Foster your enterprise potential by combining development and management projects thanks to the Application Lifecycle Management (ALM) approach and tools. Today ALM is one of the key elements to business success since it enhances cross-functional teams and business performance optimization by making people, tools and processes converge all along the application lifespan.
ALM, what’s behind this acronym?
We are now living in a software-driven world where quality and performance have a direct impact on the organizations’ bottom line and their ability to succeed. So organizations are increasingly looking for a solution to optimize each and every stage of their software application lifecycle: shorten the delivery time, accelerate time-to-market, ensure product quality… This is how Application Lifecycle Management has developed.
To make it simple, ALM can be considered as the combination between software engineering and business management, since it is defined as the way a software is managed from its conception, through its creation, release, development and maintenance, to its eventual end of life date.
More precisely, Application Lifecycle Management is made of many different traditional disciplines, that are now centralized, intertwined and optimized to enhance companies’ overall performance, aiming at improving project management throughout the entire software lifecycle: Agile or non-agile Project Management, Requirements Management and Baseline, Issue Tracking, Quality Assurance and Test Management, Continuous Development and Document Management, among others.
All the company departments are involved in the lifecycle of the application: such as the R&D, design, marketing, quality and after-sales service ones. The ALM therefore provides tools for:
- technical teams as well as business and functional specialists, who actually develop the software and then test it;
- marketing and sales teams, who put forward accurate proposals depending on both the market expectations and the competition;
- partners and end users, who can provide concrete use cases and even feedback on potential incidents;
- maintenance teams, who follow up and deal with any issues.
One of the major challenges of the Application Lifecycle Management is creating a fruitful environment for communication and collaboration where teams, tools and processes are bound together to achieve the company’s objectives (also in terms of meeting legal standards, for instance) with the best quality results as to leverage the overall business performance.
To go even further: another acronym you may come across when talking about ALM can be EAP. In a complementary article, we tell you everything you should know about Enterprise Agile Planning: the new name of Agile ALM.
The main benefits of an ALM tool
Common vision and costs reduction
Product Lifecycle Management aims to define a clear vision for a given application even before its development phase is launched. In fact, an ALM tool provides a common basis and reference for team alignment. This helps optimize the coherence and efficiency of any activity, while also reducing risks and costs considerably, especially in terms of time and money.
Full traceability throughout the entire lifecycle
An ALM tool actively participates in improving visibility and traceability at all levels: it tracks what has been defined, accomplished and possibly modified (especially requirements) over time. An ALM solution such as Tuleap, which provides a fine-grained access control management, will ensure complete traceability of “who modified what”… that could be anyone involved in the process: developers, team members, internal customers or even suppliers. Moreover, in increasingly standardized sectors, an ALM tool ensures the development of industry-compliant software, meeting all the industry standards as well as quality and traceability requirements.
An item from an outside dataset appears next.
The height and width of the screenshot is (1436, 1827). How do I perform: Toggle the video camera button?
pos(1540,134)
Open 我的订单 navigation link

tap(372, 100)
Decision-making enhancement
ALM tools provide teams with an overall and real-time view of project progress, both on a micro and macro level. Dashboards will also facilitate decision-making, then improving the quality of delivered products and the overall company performance.
Guaranteed compliance
Application Lifecycle Management tools are extremely useful for companies that have to comply with demanding quality assurance standards. Actually, it is easier to prove standards compliance during audits, since customer requirements are defined and validated before the development process begins and, additionally, everything is tracked.
Application Lifecycle Management: a strategic business process
ALM is one of the enterprise’s most critical processes. The investments needed to develop innovative software products motivate companies (and especially their IT department) to industrialize application development, making sure to meet the market needs. ALM tools have a three-level impact within a business.
An Application Lifecycle Management approach provides tools to the whole software value chain. Here’s the three main levels:
#1 Governance
Governance allows to manage the application assets since it represents the set of decisions made about a software project.
In this early stages of conception and app creation it is fundamental to set down all the functional and non-functional requirements as well as ideas, needs and goals, which will ultimately contribute to define the product requirements to be developed.
#2 Development
This technical stage corresponds to the production of the software: it involves designing, constructing, testing and finally delivering the application, following the set requirements.
As far as a DevOps and agile enterprise is concerned, development processes are of paramount importance and focus on continuous integration as to ensure the delivery of highly optimized and qualitative applications.
#3 Operations and maintenance
This stage involves product launch and monitoring.
It describes what comes after an application has been deployed to end users. In other words, this last stage encompasses all the operations and processes ensuring regular maintenance and updates (i.e. bug fixing, addition of new features…) to make the application evolve continuously until its potential withdrawal from the market.